• **Direction**: Revise the records below by replacing every "Where should I click to" with "Where should I tap to" and leaving everything else unchanged.
= = = =
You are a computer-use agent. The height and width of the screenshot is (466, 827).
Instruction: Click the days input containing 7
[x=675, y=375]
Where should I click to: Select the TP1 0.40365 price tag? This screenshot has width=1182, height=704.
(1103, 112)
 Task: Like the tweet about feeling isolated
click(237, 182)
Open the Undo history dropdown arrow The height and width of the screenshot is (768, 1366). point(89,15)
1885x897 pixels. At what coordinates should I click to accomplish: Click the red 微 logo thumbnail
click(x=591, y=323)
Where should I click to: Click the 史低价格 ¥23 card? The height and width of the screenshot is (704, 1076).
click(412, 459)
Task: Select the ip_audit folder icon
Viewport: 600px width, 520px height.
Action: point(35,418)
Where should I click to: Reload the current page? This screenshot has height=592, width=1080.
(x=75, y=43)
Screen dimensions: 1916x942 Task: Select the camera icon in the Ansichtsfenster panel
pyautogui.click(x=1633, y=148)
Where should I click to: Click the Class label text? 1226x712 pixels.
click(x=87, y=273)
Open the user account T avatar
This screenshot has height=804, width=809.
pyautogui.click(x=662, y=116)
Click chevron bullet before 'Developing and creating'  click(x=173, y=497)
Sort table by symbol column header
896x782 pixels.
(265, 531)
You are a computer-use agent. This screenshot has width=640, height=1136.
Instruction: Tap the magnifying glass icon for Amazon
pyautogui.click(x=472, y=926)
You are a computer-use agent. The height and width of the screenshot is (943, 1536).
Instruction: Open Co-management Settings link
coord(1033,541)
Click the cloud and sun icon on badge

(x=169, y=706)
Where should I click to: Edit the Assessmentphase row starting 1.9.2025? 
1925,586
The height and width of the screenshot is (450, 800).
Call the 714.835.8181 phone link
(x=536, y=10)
= = = =
• **Task response**:
You are a computer-use agent. The height and width of the screenshot is (466, 827).
Instruction: Click the days input containing 7
[x=675, y=375]
Where should I tap to: Select the TP1 0.40365 price tag? This screenshot has width=1182, height=704.
(1103, 112)
 Task: Like the tweet about feeling isolated
click(237, 182)
Open the Undo history dropdown arrow The height and width of the screenshot is (768, 1366). point(89,15)
1885x897 pixels. At what coordinates should I click to accomplish: Click the red 微 logo thumbnail
click(x=591, y=323)
Where should I tap to: Click the 史低价格 ¥23 card? The height and width of the screenshot is (704, 1076).
click(412, 459)
Task: Select the ip_audit folder icon
Viewport: 600px width, 520px height.
Action: point(35,418)
Where should I tap to: Reload the current page? This screenshot has height=592, width=1080.
(x=75, y=43)
Screen dimensions: 1916x942 Task: Select the camera icon in the Ansichtsfenster panel
pyautogui.click(x=1633, y=148)
Where should I tap to: Click the Class label text? 1226x712 pixels.
click(x=87, y=273)
Open the user account T avatar
This screenshot has height=804, width=809.
pyautogui.click(x=662, y=116)
Click chevron bullet before 'Developing and creating'  click(x=173, y=497)
Sort table by symbol column header
896x782 pixels.
(265, 531)
You are a computer-use agent. This screenshot has width=640, height=1136.
Instruction: Tap the magnifying glass icon for Amazon
pyautogui.click(x=472, y=926)
You are a computer-use agent. The height and width of the screenshot is (943, 1536).
Instruction: Open Co-management Settings link
coord(1033,541)
Click the cloud and sun icon on badge

(x=169, y=706)
Where should I tap to: Edit the Assessmentphase row starting 1.9.2025? 
1925,586
The height and width of the screenshot is (450, 800).
Call the 714.835.8181 phone link
(x=536, y=10)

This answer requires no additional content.